3. They may be good for the heart

While more human studies are needed, there are promising animal studies that show Cordyceps may be good for the heart.

One study that tested the effect of Cordyceps in rats with chronic kidney disease saw a decrease in heart injuries after only 8 weeks. This is significant because heart injuries from chronic kidney disease is believed to increase heart failure.

Other studies show Cordyceps may decrease bad cholesterol aka LDL cholesterol and reduce triglyceride levels. (Both high levels of LDL cholesterol and triglycerides are associated with heart disease.)

It’s also interesting to note that Cordyceps is approved in China to treat arrhythmia, a condition that affects the rate your heart beats.

4. They're a natural anti-inflammatory

Inflammation occurs when your body is defending itself against injury and infection. But if this process lasts too long, it causes chronic inflammation.
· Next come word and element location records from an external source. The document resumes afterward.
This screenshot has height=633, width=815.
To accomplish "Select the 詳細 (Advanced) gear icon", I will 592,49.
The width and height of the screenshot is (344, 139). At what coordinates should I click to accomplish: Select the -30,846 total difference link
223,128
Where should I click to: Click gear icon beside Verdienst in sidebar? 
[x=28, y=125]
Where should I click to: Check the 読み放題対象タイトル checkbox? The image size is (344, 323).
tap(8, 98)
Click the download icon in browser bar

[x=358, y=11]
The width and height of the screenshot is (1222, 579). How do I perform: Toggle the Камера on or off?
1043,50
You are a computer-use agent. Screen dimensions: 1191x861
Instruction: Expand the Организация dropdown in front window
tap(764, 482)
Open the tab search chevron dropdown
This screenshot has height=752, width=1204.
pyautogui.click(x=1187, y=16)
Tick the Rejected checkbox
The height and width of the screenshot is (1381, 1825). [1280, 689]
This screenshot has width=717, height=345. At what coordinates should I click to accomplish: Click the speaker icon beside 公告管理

 When your immune system is being compromised, your body feels threatened, and begins to attack nearby organs. This causes some of the world’s most common chronic diseases.

But like turmeric, research shows that Cordyceps have anti-inflammatory properties. When scientists exposed human cells to Cordyceps, they discovered the proteins that cause inflammation had significantly decreased. 

Another study showed that Cordyceps reduced inflammation in the airways of mice, which may be beneficial for asthma therapy. And when applied topically, Cordyceps reduced skin inflammation in mice. Of course, more human studies are needed to prove their effectiveness in humans.

5. They have anti-ageing properties

Cordyceps are loaded with antioxidants known to combat free radical damage and help slow the signs of aging.

A 2000 study published in the “British Journal of Nutrition” links Cordyceps to enhanced memory, improved brain function and an increase in antioxidants in the blood.

Another study out of China found that administering Cordyceps extract to fruit flies significantly prolongs their lifespan by reducing their oxidative stress.

How to make cordyceps part of your fitness or daily routine

Up until a few years ago, Cordyceps weren’t easy to come by. In fact, local villagers would have to hike the Himalayas in order to obtain just a small portion of the wild mushrooms. So, why all the trouble? Because they knew their worth – medicinally and monetarily! Cordyceps were once selling for $50,000 per pound.

Thankfully, scientists have figured out a way to artificially cultivate the mushroom, making them more accessible and more popular in natural medicine. But even though you don’t need to hike the Himalayas or go to a market in Nepal, you still won’t find any in your local grocery store. Specialist shops that display a larger choice of medicinal herbs and spices will most probably have anything you need.


Naturally sweet, these medicinal mushrooms pair well with flavors like cacao and lucuma. So if you’re needing an extra boost before your home workout, just add 2 tbsp to your favorite plant-based milk and a bit of Magic Mushroom mix for a delicious pre-workout shake!